WHAT YOU HAVE TO DO. Rewrite the rows from the first one through the line containing "This screenshot has height=819, width=1456. (46, 136)", changing "column header" to "column heading" and keeping everything else the same.

____________________

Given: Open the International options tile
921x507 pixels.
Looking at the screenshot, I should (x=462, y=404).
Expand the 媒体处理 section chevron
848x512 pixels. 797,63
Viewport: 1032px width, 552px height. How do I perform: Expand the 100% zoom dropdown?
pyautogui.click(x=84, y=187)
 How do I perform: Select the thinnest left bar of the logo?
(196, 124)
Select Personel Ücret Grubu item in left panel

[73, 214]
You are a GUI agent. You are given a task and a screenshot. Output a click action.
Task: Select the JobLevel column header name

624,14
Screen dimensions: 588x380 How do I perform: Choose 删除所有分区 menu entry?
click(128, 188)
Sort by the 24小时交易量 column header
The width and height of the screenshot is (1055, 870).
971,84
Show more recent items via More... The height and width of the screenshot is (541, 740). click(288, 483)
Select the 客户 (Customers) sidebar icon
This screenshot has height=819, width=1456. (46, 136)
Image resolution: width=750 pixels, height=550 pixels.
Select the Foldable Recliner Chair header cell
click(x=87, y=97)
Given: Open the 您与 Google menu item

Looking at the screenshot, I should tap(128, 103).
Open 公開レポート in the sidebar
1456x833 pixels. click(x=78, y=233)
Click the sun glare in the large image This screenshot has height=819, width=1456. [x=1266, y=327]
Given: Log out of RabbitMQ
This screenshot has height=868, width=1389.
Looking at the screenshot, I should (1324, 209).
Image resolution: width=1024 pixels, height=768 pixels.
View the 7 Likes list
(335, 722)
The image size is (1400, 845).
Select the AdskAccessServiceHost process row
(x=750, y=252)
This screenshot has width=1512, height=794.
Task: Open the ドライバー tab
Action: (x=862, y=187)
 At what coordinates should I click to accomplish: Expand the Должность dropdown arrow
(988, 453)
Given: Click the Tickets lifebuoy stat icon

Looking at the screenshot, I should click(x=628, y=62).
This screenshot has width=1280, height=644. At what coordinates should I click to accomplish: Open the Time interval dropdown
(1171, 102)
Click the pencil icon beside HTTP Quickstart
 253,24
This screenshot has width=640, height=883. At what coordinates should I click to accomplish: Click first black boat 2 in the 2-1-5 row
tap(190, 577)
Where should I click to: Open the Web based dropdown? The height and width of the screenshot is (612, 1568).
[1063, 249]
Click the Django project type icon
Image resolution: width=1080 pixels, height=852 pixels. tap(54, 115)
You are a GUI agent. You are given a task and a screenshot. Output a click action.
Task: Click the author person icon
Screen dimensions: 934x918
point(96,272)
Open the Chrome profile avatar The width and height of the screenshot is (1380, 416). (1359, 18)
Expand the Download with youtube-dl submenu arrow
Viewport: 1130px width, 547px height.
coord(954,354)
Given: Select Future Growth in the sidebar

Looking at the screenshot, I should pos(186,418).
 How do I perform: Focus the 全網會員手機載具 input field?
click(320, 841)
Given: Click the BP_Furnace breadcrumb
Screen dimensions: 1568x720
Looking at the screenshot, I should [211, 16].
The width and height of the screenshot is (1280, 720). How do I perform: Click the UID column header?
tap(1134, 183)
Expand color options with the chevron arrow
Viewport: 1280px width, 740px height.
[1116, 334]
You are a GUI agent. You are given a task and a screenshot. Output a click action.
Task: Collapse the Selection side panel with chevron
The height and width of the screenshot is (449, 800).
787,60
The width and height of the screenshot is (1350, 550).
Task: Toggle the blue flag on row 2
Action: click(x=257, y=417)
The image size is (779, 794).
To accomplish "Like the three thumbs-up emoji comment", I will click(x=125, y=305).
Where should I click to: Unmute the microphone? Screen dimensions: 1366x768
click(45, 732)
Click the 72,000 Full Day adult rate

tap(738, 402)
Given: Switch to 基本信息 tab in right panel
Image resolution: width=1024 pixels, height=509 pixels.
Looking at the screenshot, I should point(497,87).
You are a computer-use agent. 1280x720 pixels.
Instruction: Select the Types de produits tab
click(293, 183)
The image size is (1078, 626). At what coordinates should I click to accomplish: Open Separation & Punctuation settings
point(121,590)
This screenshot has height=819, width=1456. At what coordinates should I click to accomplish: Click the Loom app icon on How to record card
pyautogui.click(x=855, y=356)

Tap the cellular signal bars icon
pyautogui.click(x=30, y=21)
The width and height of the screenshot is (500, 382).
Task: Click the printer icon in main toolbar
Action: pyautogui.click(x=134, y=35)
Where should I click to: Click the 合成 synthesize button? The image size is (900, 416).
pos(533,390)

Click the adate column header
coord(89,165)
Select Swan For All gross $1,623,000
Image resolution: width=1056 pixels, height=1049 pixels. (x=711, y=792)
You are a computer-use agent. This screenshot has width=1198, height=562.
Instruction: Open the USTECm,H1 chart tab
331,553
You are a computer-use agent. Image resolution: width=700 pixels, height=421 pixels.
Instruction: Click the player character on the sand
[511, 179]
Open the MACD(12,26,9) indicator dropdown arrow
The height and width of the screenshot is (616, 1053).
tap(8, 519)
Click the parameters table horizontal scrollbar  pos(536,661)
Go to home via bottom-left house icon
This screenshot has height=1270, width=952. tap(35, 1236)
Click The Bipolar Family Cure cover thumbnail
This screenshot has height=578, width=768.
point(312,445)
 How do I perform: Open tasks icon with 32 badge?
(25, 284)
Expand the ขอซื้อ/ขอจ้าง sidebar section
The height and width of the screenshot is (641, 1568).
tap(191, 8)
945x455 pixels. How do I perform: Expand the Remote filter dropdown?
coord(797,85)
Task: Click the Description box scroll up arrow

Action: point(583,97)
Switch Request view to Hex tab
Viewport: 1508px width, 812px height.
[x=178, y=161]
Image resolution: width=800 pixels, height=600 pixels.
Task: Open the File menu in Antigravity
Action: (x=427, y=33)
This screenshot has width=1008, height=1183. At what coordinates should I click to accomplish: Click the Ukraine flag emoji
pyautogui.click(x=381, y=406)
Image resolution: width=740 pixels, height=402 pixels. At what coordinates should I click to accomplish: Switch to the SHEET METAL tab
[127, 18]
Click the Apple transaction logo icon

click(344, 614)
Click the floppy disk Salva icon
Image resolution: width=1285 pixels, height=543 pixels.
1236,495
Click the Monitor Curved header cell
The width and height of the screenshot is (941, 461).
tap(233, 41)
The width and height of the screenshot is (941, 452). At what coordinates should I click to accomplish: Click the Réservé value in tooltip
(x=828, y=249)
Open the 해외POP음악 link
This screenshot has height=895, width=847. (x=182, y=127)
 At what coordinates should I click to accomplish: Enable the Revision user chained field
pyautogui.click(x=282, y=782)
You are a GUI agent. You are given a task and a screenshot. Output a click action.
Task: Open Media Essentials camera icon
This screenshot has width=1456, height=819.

____________________

WRITTEN RESPONSE.
Given: Open the International options tile
921x507 pixels.
Looking at the screenshot, I should (x=462, y=404).
Expand the 媒体处理 section chevron
848x512 pixels. 797,63
Viewport: 1032px width, 552px height. How do I perform: Expand the 100% zoom dropdown?
pyautogui.click(x=84, y=187)
 How do I perform: Select the thinnest left bar of the logo?
(196, 124)
Select Personel Ücret Grubu item in left panel

[73, 214]
You are a GUI agent. You are given a task and a screenshot. Output a click action.
Task: Select the JobLevel column heading name

624,14
Screen dimensions: 588x380 How do I perform: Choose 删除所有分区 menu entry?
click(128, 188)
Sort by the 24小时交易量 column heading
The width and height of the screenshot is (1055, 870).
971,84
Show more recent items via More... The height and width of the screenshot is (541, 740). click(288, 483)
Select the 客户 (Customers) sidebar icon
This screenshot has height=819, width=1456. (46, 136)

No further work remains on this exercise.